Em algum momento, ultrapassamos uma linha invisível. Agora, na nossa ansiedade de não pisar nos pés, criamos um mundo de pesadelo em que não é mais seguro fazer piada sobre nada.
Hoje, ouvimos dizer que os cinemas estão oferecendo “avisos de gatilho” para qualquer um que seja imprudente o suficiente para comprar um ingresso para a pantomima.
Pelo décimo ano consecutivo, Julian Clary se apresenta no London Palladium. Este ano, o panto é a Bela Adormecida.
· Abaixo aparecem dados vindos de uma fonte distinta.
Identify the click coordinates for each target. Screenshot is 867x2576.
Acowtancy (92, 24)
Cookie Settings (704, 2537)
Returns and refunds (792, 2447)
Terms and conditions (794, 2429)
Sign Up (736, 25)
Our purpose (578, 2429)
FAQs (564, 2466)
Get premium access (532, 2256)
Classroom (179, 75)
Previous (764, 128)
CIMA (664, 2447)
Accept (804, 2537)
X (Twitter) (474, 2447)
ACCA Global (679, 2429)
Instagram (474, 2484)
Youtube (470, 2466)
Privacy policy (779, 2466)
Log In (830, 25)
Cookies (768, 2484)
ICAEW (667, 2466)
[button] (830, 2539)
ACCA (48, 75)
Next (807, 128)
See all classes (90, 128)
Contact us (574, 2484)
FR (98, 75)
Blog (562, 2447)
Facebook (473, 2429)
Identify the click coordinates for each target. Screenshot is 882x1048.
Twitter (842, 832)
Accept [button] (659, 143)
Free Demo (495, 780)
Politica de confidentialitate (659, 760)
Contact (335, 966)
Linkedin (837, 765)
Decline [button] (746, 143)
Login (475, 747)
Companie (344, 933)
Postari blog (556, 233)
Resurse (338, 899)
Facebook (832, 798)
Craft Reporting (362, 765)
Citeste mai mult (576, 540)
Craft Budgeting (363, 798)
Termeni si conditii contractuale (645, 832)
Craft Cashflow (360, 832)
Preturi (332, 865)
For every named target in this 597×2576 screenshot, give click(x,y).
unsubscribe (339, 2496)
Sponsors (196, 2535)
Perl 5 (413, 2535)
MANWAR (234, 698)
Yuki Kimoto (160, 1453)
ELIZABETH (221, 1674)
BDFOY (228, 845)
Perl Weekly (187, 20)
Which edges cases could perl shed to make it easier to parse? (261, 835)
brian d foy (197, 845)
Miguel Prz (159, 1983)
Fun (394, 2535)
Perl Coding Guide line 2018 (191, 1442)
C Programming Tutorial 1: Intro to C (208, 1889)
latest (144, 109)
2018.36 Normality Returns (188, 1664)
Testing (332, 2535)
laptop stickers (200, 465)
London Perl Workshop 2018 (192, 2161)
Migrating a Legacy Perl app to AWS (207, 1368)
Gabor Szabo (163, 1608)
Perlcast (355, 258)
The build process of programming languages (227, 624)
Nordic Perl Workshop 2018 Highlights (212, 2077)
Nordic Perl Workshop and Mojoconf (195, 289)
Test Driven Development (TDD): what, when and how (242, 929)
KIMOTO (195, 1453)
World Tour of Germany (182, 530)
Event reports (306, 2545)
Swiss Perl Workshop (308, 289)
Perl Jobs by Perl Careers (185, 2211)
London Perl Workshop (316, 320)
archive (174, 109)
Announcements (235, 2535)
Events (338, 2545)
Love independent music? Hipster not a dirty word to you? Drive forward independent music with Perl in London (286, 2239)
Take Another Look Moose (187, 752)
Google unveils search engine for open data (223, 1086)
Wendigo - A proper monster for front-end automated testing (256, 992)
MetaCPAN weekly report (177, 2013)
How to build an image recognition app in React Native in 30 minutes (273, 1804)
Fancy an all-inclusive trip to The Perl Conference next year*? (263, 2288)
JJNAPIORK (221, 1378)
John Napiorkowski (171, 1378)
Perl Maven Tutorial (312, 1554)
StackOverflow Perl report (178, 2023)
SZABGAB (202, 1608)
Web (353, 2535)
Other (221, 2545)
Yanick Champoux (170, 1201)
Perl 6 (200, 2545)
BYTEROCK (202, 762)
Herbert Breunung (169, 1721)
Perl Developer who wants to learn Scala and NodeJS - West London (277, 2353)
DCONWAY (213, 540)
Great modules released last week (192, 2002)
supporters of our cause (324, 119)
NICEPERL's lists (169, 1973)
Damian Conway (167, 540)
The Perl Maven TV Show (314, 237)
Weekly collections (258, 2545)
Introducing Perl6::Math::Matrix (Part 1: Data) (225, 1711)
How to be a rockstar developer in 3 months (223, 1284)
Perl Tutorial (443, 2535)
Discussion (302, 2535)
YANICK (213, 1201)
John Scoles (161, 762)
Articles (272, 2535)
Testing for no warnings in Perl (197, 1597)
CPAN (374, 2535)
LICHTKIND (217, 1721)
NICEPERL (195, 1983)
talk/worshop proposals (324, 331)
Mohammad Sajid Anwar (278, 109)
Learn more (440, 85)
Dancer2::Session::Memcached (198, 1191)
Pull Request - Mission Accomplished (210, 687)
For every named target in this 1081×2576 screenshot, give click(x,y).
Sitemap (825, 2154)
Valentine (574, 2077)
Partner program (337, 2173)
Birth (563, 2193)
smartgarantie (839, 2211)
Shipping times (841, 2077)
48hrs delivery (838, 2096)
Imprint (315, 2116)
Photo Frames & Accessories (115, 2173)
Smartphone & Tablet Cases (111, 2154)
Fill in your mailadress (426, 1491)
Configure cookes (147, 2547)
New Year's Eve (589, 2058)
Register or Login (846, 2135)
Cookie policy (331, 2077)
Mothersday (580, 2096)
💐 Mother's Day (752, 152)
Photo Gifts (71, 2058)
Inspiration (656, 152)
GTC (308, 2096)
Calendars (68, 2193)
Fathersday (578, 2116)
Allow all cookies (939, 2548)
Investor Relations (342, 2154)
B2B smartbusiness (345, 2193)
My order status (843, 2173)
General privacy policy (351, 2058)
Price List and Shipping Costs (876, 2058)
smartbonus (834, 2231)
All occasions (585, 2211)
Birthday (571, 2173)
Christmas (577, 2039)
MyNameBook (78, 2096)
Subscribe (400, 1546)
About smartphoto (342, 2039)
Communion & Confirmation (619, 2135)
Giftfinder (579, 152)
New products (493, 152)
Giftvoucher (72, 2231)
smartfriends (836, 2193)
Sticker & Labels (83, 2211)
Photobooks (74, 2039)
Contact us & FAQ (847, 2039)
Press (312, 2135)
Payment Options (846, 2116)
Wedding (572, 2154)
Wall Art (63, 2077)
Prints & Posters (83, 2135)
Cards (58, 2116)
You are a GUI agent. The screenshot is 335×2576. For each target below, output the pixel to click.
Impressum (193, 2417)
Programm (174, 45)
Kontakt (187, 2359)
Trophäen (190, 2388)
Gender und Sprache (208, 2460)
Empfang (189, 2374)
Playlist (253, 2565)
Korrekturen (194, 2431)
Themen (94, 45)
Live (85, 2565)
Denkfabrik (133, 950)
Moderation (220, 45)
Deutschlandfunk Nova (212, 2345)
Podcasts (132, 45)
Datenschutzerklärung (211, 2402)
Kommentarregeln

É muito difícil imaginar alguém comprando um ingresso para esse show sem saber o que vai conseguir, ou seja, algumas horas de obscenidade desenfreadamente engraçada, exagero e zombaria gentil.
No entanto, o teatro considera necessário alertar os apostadores de que devem preparar-se para alguma ‘insinuação’!
Quem pode culpar o London Palladium por fazer isto, tendo em conta o mundo em que vivemos agora – um mundo sombrio e de cara feia, no qual é muito fácil para algum indivíduo descontente gritar que foi insultado ou magoado?
Então, quando chegar a hora de tomarmos resoluções de Ano Novo, exorto todos nós a fazermos estas promessas: ser um pouco menos sem humor, um pouco menos insensíveis e perceber que todos nós, seres humanos, corremos o risco de parecer ridículos aos olhos dos outros.
Isso não significa que nos odiamos. Pelo contrário, significa que aprendemos as lições do Ursinho Pooh – nomeadamente que as nossas imperfeições não são apenas absurdas, mas também podem ser cativantes.